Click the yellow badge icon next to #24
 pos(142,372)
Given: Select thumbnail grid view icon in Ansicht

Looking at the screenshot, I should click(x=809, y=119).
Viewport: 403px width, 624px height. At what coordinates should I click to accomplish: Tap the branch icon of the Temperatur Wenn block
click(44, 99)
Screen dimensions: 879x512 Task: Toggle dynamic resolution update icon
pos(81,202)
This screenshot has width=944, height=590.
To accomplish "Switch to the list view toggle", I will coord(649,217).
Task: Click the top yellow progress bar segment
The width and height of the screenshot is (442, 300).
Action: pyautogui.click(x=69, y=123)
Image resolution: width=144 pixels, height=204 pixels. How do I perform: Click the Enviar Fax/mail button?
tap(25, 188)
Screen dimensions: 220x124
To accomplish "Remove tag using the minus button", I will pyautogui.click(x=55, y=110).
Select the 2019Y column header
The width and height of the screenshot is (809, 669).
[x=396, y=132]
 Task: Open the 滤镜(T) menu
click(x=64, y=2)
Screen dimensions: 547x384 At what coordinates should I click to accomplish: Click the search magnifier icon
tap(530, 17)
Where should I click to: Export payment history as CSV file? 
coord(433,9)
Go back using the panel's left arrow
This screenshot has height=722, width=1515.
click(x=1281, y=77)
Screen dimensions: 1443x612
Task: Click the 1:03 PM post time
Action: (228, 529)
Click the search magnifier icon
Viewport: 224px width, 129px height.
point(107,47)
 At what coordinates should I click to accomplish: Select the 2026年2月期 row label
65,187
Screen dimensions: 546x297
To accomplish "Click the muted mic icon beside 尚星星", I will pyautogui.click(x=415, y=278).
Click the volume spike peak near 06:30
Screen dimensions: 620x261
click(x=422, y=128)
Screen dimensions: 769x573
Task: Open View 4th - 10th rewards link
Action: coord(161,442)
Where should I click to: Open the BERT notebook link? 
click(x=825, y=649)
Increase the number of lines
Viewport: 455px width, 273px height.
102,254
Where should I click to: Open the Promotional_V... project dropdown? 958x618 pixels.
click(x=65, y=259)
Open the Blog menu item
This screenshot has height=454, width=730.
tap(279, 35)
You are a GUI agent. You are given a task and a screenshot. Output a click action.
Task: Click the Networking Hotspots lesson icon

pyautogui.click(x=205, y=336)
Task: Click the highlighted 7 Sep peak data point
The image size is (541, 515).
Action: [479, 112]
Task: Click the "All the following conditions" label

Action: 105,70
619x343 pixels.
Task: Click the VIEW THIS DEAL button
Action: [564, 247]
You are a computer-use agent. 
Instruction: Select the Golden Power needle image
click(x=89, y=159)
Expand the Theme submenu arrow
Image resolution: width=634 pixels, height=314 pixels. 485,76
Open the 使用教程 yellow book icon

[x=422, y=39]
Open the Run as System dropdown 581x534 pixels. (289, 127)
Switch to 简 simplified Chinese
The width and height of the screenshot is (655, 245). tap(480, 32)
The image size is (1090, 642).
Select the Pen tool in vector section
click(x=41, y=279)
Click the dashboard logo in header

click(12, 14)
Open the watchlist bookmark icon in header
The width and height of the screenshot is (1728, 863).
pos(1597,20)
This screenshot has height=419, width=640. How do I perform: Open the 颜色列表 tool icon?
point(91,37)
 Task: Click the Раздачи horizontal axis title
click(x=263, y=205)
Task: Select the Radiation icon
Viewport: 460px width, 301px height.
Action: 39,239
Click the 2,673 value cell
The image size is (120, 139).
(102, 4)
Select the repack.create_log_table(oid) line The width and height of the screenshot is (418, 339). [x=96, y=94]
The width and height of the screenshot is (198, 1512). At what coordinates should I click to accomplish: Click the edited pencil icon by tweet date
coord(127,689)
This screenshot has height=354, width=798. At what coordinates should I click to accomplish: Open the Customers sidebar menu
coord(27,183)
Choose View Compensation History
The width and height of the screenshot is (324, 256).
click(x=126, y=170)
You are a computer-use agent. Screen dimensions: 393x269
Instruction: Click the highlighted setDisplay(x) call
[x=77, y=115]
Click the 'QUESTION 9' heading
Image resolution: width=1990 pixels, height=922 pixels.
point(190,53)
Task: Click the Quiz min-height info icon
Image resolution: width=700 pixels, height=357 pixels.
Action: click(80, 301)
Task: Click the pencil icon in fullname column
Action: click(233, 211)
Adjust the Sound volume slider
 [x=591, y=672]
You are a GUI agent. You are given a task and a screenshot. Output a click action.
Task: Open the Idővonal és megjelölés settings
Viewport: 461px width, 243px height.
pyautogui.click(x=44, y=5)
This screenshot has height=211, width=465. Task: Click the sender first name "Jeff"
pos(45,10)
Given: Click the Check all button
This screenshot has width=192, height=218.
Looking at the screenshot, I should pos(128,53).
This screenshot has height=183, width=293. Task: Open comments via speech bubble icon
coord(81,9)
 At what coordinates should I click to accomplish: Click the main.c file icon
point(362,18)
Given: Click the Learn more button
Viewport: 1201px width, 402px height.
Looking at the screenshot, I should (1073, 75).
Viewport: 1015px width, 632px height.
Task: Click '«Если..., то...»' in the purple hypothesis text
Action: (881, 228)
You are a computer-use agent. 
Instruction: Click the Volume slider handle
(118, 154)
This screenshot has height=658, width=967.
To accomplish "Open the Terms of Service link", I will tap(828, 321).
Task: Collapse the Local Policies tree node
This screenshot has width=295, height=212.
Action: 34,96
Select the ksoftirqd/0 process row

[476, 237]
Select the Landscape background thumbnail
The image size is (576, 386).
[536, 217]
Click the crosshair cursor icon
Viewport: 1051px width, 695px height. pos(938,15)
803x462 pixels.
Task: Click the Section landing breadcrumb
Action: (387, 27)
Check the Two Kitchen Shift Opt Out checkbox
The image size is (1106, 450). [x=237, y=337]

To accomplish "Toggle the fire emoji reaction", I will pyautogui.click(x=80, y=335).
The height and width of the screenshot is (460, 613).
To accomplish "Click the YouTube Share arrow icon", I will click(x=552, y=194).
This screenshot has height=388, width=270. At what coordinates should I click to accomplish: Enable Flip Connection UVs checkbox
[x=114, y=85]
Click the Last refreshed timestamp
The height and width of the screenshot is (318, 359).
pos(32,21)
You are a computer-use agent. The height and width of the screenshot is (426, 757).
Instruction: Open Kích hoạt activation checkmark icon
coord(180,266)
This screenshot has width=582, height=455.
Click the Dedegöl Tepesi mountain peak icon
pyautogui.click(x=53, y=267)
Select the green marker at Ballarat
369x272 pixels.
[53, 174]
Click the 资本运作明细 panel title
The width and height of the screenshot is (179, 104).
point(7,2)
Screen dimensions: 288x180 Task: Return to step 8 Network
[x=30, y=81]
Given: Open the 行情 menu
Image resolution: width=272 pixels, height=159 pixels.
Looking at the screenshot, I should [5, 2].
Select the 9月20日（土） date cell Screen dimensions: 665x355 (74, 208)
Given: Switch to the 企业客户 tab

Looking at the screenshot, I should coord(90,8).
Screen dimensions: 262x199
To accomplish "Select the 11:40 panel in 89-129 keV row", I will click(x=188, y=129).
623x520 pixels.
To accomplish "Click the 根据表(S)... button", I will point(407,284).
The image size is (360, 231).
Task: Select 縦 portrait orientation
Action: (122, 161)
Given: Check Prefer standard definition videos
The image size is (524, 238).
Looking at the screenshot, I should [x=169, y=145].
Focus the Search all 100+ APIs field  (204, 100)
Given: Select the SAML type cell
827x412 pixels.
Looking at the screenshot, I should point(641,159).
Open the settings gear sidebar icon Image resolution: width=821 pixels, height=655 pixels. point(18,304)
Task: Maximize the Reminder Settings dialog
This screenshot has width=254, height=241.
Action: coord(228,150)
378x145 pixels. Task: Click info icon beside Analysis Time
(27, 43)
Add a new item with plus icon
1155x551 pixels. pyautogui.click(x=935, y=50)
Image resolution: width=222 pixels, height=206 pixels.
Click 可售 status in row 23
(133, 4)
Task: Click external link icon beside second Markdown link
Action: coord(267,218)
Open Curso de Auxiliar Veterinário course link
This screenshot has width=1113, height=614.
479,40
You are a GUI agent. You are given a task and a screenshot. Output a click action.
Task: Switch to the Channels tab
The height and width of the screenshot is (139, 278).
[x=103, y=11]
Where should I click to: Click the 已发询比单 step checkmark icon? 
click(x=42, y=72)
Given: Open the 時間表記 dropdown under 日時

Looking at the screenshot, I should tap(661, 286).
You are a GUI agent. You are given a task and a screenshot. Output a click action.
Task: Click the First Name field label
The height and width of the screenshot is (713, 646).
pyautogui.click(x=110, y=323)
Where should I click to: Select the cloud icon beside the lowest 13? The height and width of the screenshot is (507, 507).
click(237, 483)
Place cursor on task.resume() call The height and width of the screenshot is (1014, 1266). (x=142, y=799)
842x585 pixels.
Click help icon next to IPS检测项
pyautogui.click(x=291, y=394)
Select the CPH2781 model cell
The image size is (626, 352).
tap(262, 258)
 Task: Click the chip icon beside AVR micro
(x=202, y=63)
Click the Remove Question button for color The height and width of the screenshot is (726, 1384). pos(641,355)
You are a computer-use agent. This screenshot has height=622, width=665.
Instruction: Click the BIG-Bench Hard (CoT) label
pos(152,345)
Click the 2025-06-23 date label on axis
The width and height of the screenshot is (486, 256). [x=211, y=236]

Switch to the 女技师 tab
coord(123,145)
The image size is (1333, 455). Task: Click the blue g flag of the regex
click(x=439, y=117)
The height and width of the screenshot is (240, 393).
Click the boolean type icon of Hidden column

Required work » Out of the records, collect only those lines that contain the string "computer".

Task answer »
You are a computer-use agent. 
You are a computer-use agent. Screen dimensions: 393x269
You are a computer-use agent. 
You are a computer-use agent. The height and width of the screenshot is (426, 757).
You are a computer-use agent. This screenshot has height=622, width=665.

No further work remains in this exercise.